Exercise objective. Copy out the data exactly as it appears, without a single image.

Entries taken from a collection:

————

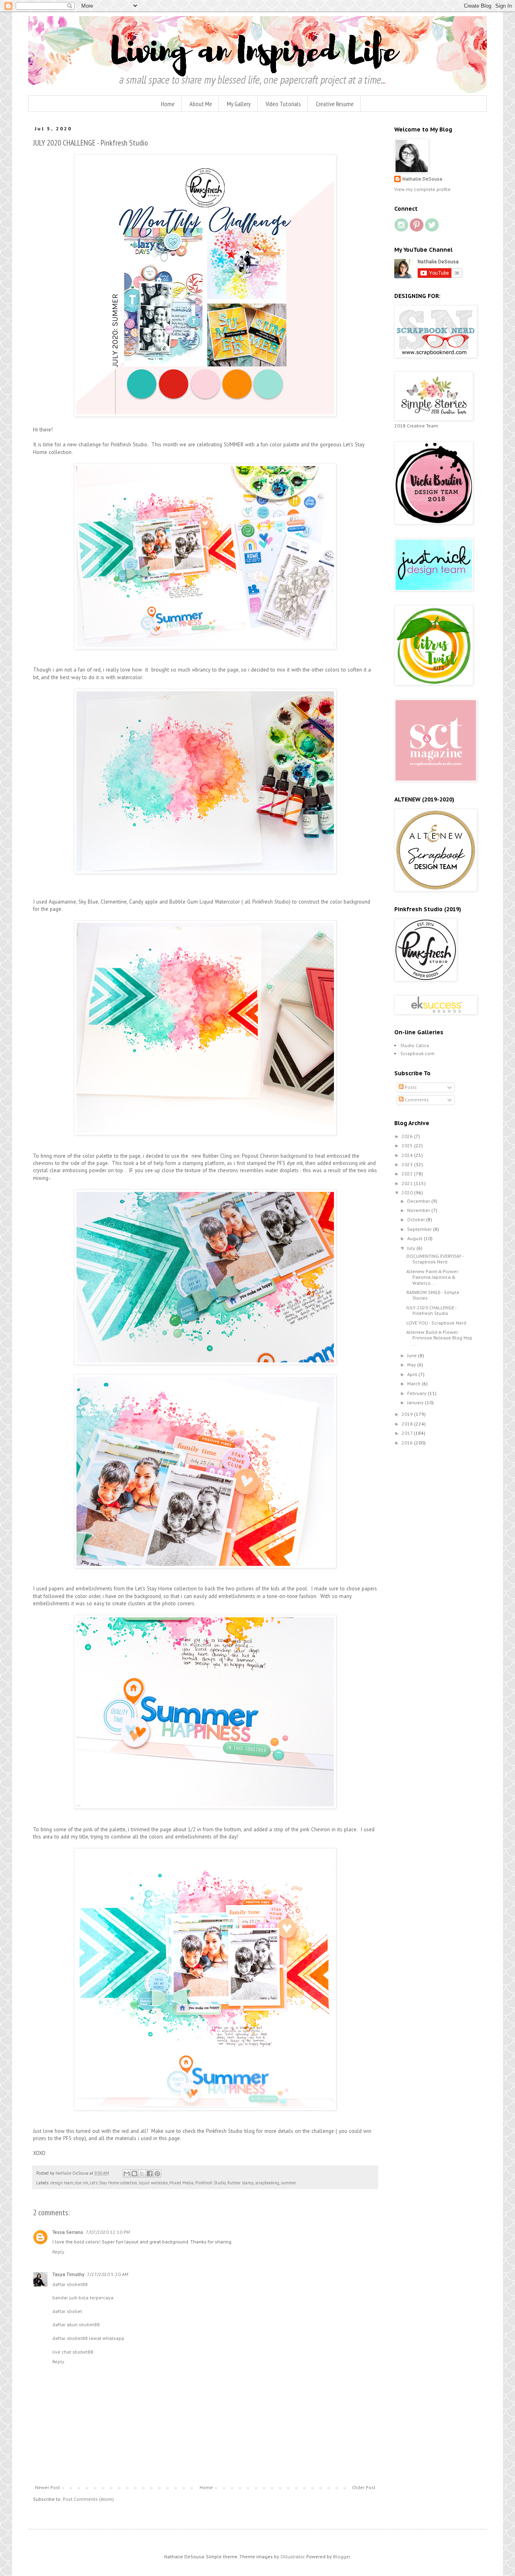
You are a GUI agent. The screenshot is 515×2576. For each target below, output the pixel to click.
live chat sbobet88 (72, 2352)
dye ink (81, 2183)
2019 (408, 1414)
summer (288, 2183)
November (419, 1210)
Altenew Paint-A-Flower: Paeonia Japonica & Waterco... (432, 1277)
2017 (408, 1433)
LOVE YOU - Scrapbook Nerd (436, 1323)
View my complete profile (422, 189)
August (415, 1238)
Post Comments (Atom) (88, 2499)
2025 (408, 1145)
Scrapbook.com (417, 1053)
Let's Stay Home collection (113, 2183)
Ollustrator (292, 2556)
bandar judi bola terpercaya (82, 2298)
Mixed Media (181, 2183)
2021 (408, 1183)
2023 (408, 1164)
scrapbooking (267, 2183)
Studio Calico (414, 1045)
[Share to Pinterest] (157, 2173)
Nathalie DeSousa (422, 179)
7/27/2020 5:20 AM (107, 2274)
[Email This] (127, 2173)
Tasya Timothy (68, 2274)
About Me (201, 104)
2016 (408, 1443)
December (419, 1201)
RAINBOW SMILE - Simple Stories (432, 1295)
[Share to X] (142, 2173)
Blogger (341, 2556)
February (417, 1393)
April (412, 1374)
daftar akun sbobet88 (76, 2324)
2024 (408, 1155)
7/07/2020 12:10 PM (108, 2232)
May (412, 1365)
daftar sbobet (67, 2311)
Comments (416, 1100)
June (412, 1355)
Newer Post (47, 2487)
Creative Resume (335, 104)
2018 (408, 1424)
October (416, 1219)
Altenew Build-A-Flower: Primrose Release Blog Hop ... (439, 1338)
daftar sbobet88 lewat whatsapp (88, 2338)
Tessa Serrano (67, 2232)
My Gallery (239, 104)
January (416, 1402)
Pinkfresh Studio (210, 2183)
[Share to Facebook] (150, 2173)
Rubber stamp (240, 2183)
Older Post (363, 2487)
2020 (408, 1192)
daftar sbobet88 (70, 2284)
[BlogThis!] (134, 2173)
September (420, 1229)
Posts (410, 1087)
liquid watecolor (153, 2183)
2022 (408, 1174)
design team (61, 2183)
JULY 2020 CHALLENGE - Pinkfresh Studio (431, 1310)
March (414, 1383)
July (411, 1248)
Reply (58, 2252)
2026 (408, 1136)
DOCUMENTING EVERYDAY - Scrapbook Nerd (435, 1259)
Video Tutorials (283, 104)
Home (168, 104)
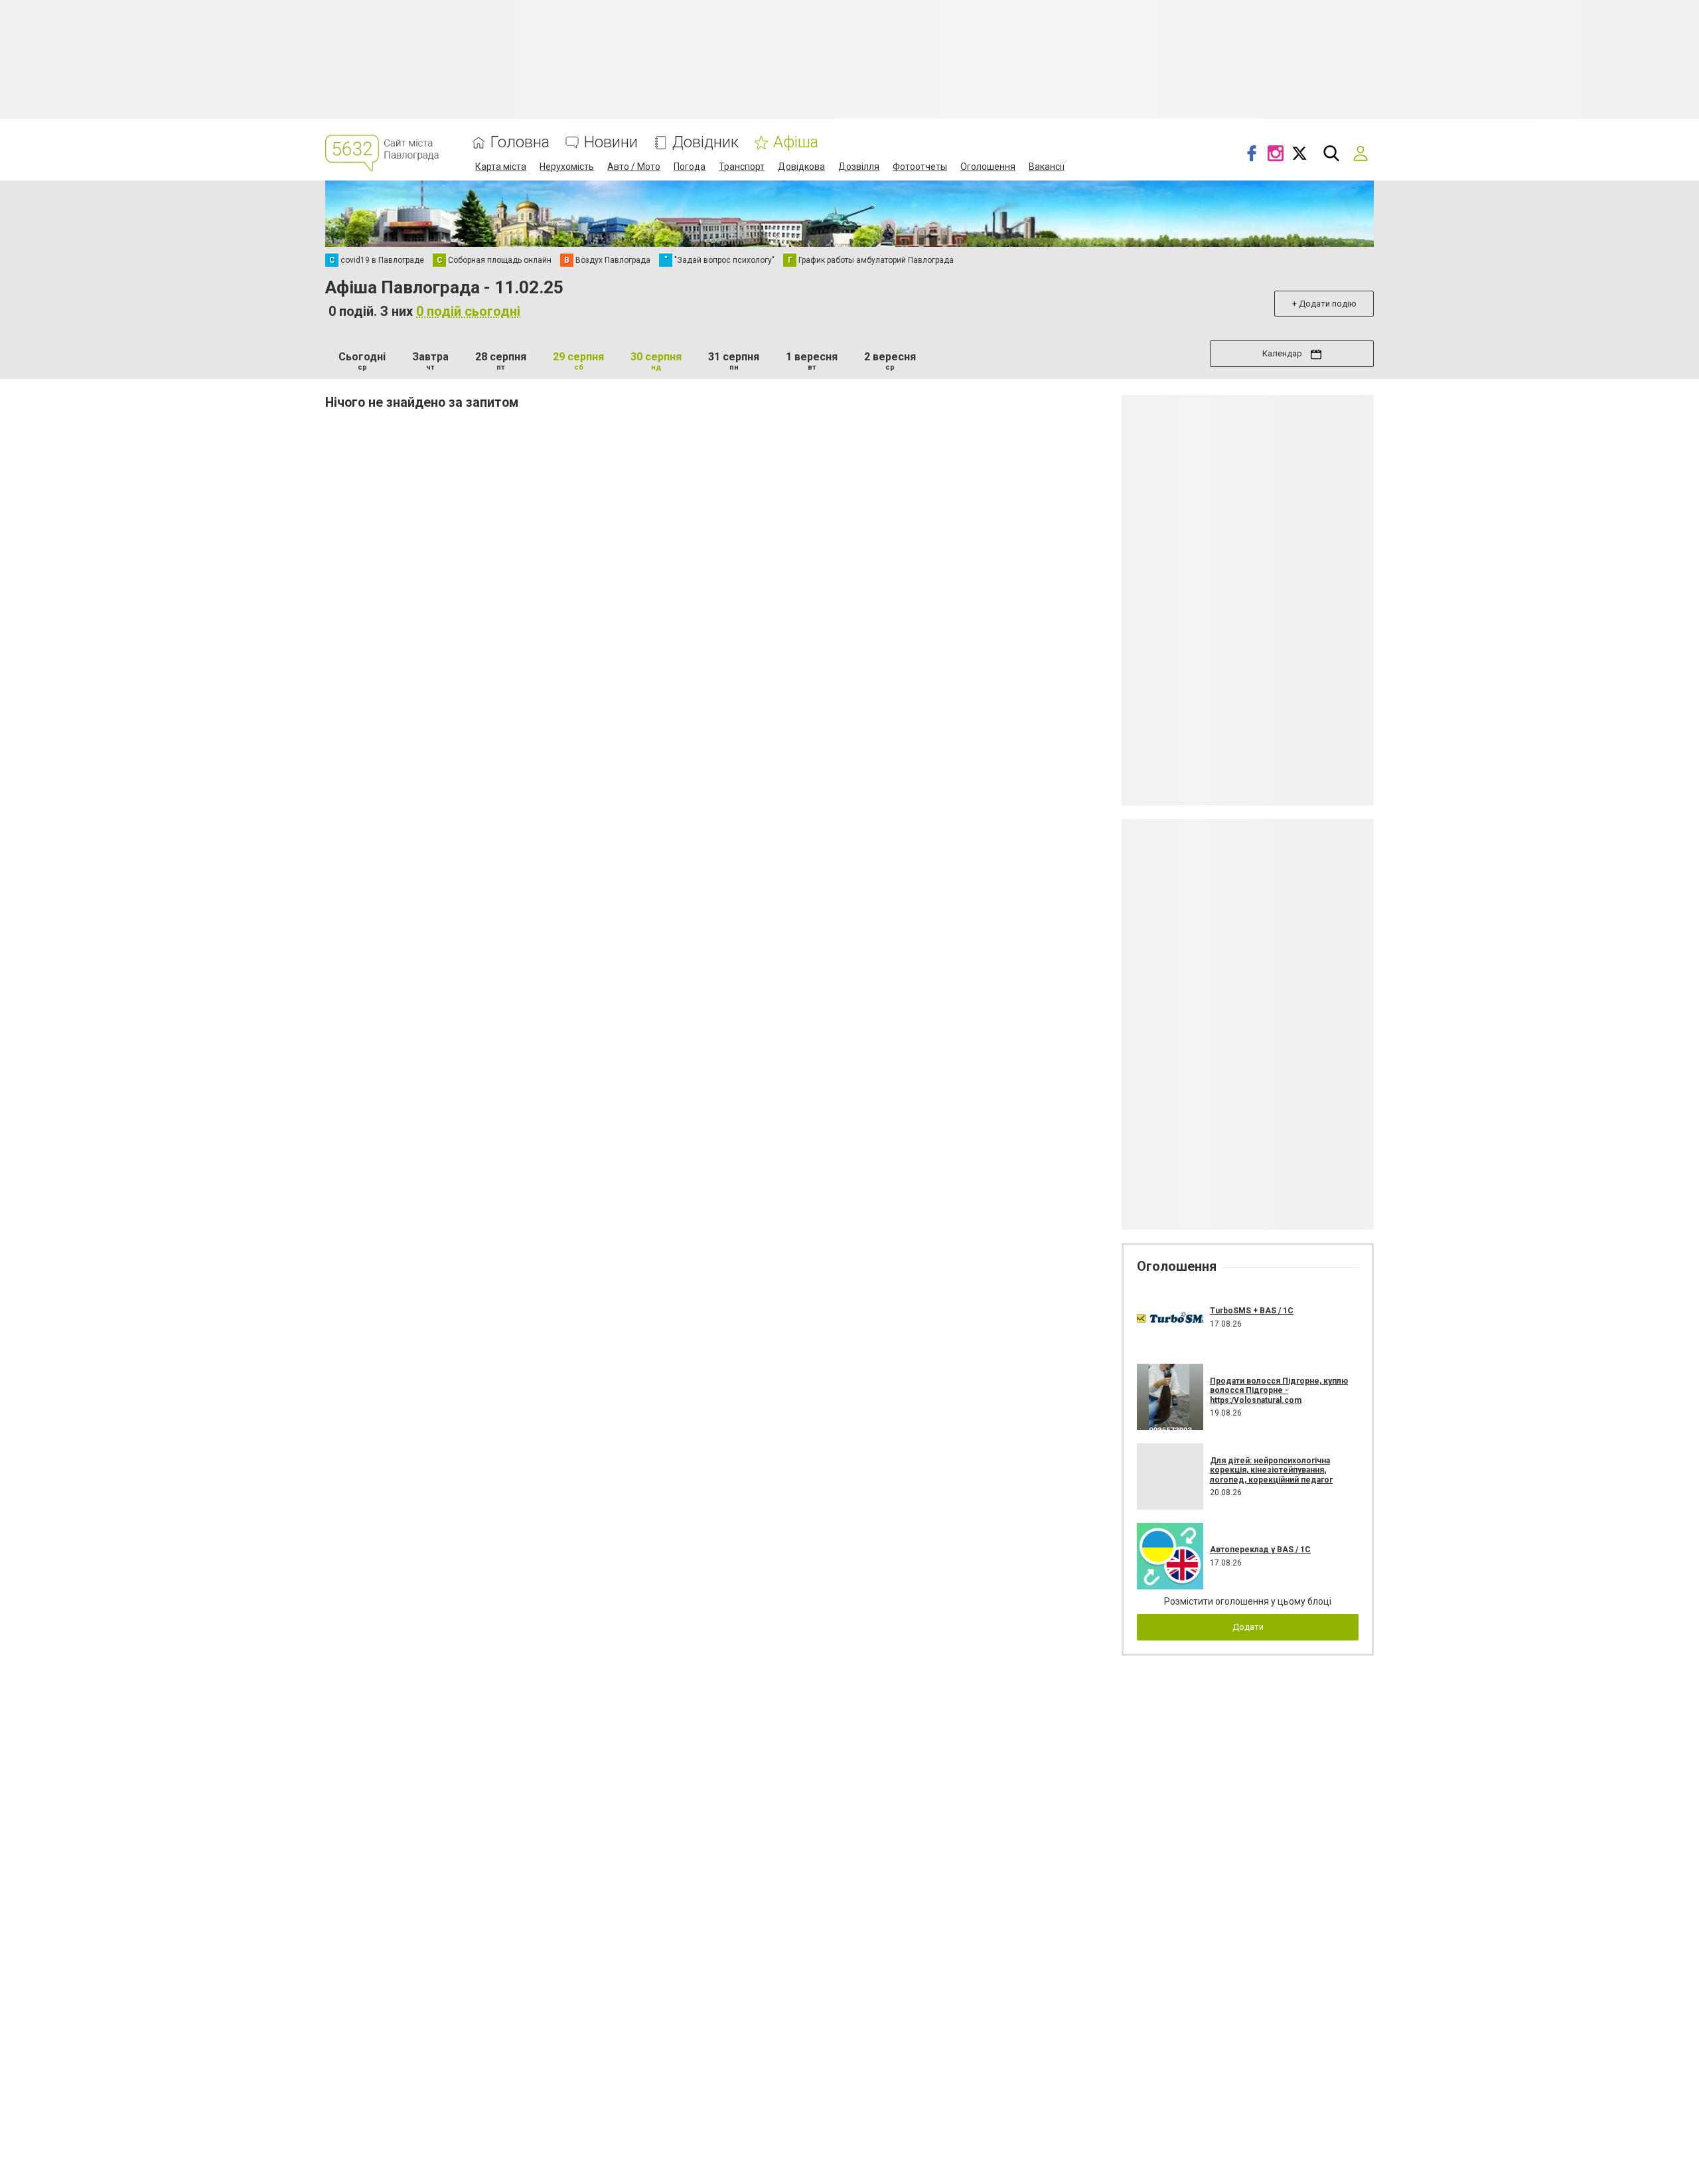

————

Result for this task.
You are a GUI agent. The screenshot is 515×2576. For each target below, output the pixel to click.
live chat sbobet88 (72, 2352)
dye ink (81, 2183)
2019 (408, 1414)
summer (288, 2183)
November (419, 1210)
Altenew Paint-A-Flower: Paeonia Japonica & Waterco... (432, 1277)
2017 (408, 1433)
LOVE YOU - Scrapbook Nerd (436, 1323)
View my complete profile (422, 189)
August (415, 1238)
Post Comments (Atom) (88, 2499)
2025 (408, 1145)
Scrapbook.com (417, 1053)
Let's Stay Home collection (113, 2183)
Ollustrator (292, 2556)
bandar judi bola terpercaya (82, 2298)
Mixed Media (181, 2183)
2021 (408, 1183)
2023 (408, 1164)
scrapbooking (267, 2183)
Studio Calico (414, 1045)
[Share to Pinterest] (157, 2173)
Nathalie DeSousa (422, 179)
7/27/2020 5:20 AM (107, 2274)
[Email This] (127, 2173)
Tasya Timothy (68, 2274)
About Me (201, 104)
2016 (408, 1443)
December (419, 1201)
RAINBOW SMILE - Simple Stories (432, 1295)
[Share to X] (142, 2173)
Blogger (341, 2556)
February (417, 1393)
April (412, 1374)
daftar akun sbobet88 (76, 2324)
2024 (408, 1155)
7/07/2020 12:10 PM (108, 2232)
May (412, 1365)
daftar sbobet (67, 2311)
Comments (416, 1100)
June (412, 1355)
Newer Post (47, 2487)
Creative Resume (335, 104)
2018 (408, 1424)
October (416, 1219)
Altenew Build-A-Flower: Primrose Release Blog Hop ... (439, 1338)
daftar sbobet88 lewat whatsapp (88, 2338)
Tessa Serrano (67, 2232)
My Gallery (239, 104)
January (416, 1402)
Pinkfresh Studio (210, 2183)
[Share to Facebook] (150, 2173)
Rubber stamp (240, 2183)
Older Post (363, 2487)
2020 (408, 1192)
daftar sbobet88 (70, 2284)
[BlogThis!] (134, 2173)
September (420, 1229)
Posts (410, 1087)
liquid watecolor (153, 2183)
2022 (408, 1174)
design team (61, 2183)
JULY 2020 CHALLENGE - Pinkfresh Studio (431, 1310)
March (414, 1383)
July (411, 1248)
Reply (58, 2252)
2026 (408, 1136)
DOCUMENTING EVERYDAY - Scrapbook Nerd (435, 1259)
Video Tutorials (283, 104)
Home (168, 104)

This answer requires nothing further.